Problem 1:
Please return the passage of the blog post on ocamlbuild between "During the rewrite, version" and "result of experimentation.", inclusive.

Document:
++++++
My OS X Programming Blog

So it took me a few weeks to convert the Python version of MJB2Lite into OCaml. Both the Python and OCaml implementations are about 3000 lines each. While I was writing the OCaml code I also made a few improvements to the structure and design of the program. Perhaps it would have taken a little less time if I was only doing a "line-for-line" translation. But that would be less fun. Working on an independent and unsupported project allows me to devote the extra time to do it right, rather than just meeting some arbitrary deadline. Now I'll have to worry less about performance when some of the algorithms' complexity increases.

During the rewrite, version 3.10.0 of OCaml was released (I started out writing in version 3.09.3). I wasn't much affected by the new release (the biggest change was in Camlp4, which I haven't learned to use yet). But a new tool ocamlbuild, described as a "compilation manager", became part of this release. With it I no longer need the Makefile which I was using to specify how the project is to be compiled and linked.

To learn to use ocamlbuild, one should certainly read the Ocamlbuild Users Manual. Some details are still sketchy in that document but I'm sure it'll improve over time since ocamlbuild is such a useful tool. In the meantime, some of the information I'll describe below has come from mailing list archives or is the result of experimentation.

If everything has been set up correctly, the commands

ocamlbuild mjb2lite.native

and

ocamlbuild mjb2lite.byte

will generate the native-code and byte-code executables from the main program mjb2lite.ml, respectively. Ocamlbuild determines the source files on which this main program depends and compiles/re-compiles and links them as necessary. The command

ocamlbuild mjb2lite.d.byte

will generate a byte-code executable for debugging. My mjb2lite.ml file is not contained in the project directory but in a directory mjb2lite in it. So instead of what are listed above, I actually need to specify its pathname in the ocamlbuild command, for example:

ocamlbuild mjb2lite/mjb2lite.d.byte

Files that implement chord and scale theory objects, harmonic analysis algorithms, etc. are organized in the directories mjb and toe. So the directory structure looks like this:

projdir/
    _tags
    load.ml
    mjb2lite/
        _tags
        mjb2lite.ml
    toe/
        _tags
        toe.mllib
        note.ml
        chord.ml
        scale.ml
        ...
++++++
Given records:
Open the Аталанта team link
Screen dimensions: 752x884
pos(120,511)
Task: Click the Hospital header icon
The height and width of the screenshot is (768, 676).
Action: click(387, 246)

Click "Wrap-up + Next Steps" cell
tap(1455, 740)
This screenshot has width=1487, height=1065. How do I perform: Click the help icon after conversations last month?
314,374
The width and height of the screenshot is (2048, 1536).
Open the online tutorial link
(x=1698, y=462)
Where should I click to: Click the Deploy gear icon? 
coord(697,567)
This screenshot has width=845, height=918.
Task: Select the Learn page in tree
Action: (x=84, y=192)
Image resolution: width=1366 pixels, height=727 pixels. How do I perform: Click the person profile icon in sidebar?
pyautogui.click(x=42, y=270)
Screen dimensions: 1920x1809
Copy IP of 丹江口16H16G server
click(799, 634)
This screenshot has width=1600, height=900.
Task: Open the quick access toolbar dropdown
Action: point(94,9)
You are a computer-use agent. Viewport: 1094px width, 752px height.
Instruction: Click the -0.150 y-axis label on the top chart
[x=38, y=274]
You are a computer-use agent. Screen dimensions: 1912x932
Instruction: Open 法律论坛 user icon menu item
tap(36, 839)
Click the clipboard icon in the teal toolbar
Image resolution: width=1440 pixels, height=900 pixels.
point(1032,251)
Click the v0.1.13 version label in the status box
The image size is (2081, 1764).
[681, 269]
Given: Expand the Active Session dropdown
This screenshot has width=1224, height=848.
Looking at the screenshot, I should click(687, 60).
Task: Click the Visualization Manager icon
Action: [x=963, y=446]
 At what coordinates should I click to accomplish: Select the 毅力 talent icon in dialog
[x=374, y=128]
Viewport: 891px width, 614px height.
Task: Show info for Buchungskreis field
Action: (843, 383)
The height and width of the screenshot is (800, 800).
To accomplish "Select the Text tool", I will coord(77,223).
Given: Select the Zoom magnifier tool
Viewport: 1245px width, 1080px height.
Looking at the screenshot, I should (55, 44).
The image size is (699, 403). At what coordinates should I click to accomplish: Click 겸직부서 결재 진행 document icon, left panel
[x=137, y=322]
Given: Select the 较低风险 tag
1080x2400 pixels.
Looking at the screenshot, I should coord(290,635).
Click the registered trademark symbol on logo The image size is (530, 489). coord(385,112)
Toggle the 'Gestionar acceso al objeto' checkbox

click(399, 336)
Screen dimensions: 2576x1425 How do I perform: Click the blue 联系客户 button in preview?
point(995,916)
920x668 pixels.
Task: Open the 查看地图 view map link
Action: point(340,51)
++++++
Problem 2:
Retype the entries from their first line through the line holding "tap(1455, 740)", both included.

Worked answer 1:
During the rewrite, version 3.10.0 of OCaml was released (I started out writing in version 3.09.3). I wasn't much affected by the new release (the biggest change was in Camlp4, which I haven't learned to use yet). But a new tool ocamlbuild, described as a "compilation manager", became part of this release. With it I no longer need the Makefile which I was using to specify how the project is to be compiled and linked.

To learn to use ocamlbuild, one should certainly read the Ocamlbuild Users Manual. Some details are still sketchy in that document but I'm sure it'll improve over time since ocamlbuild is such a useful tool. In the meantime, some of the information I'll describe below has come from mailing list archives or is the result of experimentation.

Worked answer 2:
Open the Аталанта team link
Screen dimensions: 752x884
pos(120,511)
Task: Click the Hospital header icon
The height and width of the screenshot is (768, 676).
Action: click(387, 246)

Click "Wrap-up + Next Steps" cell
tap(1455, 740)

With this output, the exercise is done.